• _Anweisung_: Worauf sollen die Messingtafeln an Gebäuden in Kopenhagen laut dem Ausgangstext aufmerksam machen?

Leitartikel

Die etwas andere Geschichte

Die etwas andere Geschichte

Die etwas andere Geschichte

Apenrade
Zuletzt aktualisiert um:
Foto: Scanpix

In Kopenhagen sollen nun angebrachte Messingtafeln auf die dunkle Vergangenheit einiger Gebäude aufmerksam machen. Dies sei zwar immer noch keine Entschuldigung für die Taten der Kolonialzeit, aber es ist zumindest ein Bekennen dazu, dass dies alles andere als eine rosige Zeit war, meint Gwyn Nissen.

In Kopenhagen sollen nun angebrachte Messingtafeln auf die dunkle Vergangenheit einiger Gebäude aufmerksam machen. Dies sei zwar immer noch keine Entschuldigung für die Taten der Kolonialzeit, aber es ist zumindest ein Bekennen dazu, dass dies alles andere als eine rosige Zeit war, meint Gwyn Nissen.

Messingtafeln auf Gebäuden in Kopenhagen sollen auf deren dunkle Vergangenheit aufmerksam machen: Die prächtigen Häuser sind seinerzeit aus den finanziellen Mitteln erbaut worden, die Geschäftsleute in Dänemark unter anderem durch Sklavenhandel und -Ausbeutung verdient haben.

• _Bereitgestelltes Material_:
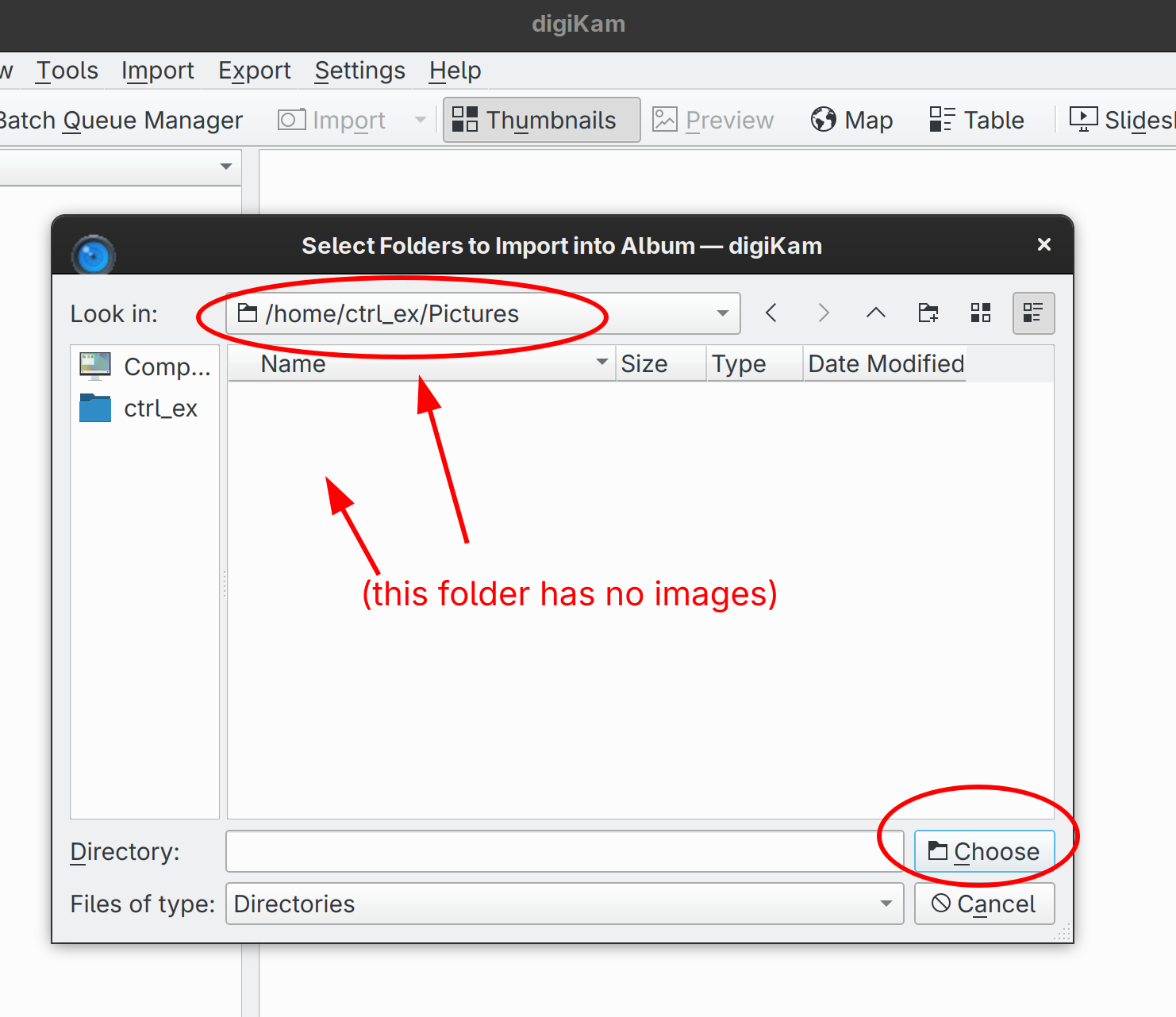The width and height of the screenshot is (1176, 1017).
Task: Switch to detail view mode
Action: point(1033,313)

• _Antwort_: Sie sollen auf die dunkle Vergangenheit der Gebäude aufmerksam machen. Diese wurden mit Geld erbaut, das Geschäftsleute in Dänemark unter anderem durch Sklavenhandel und Sklavenausbeutung verdient haben.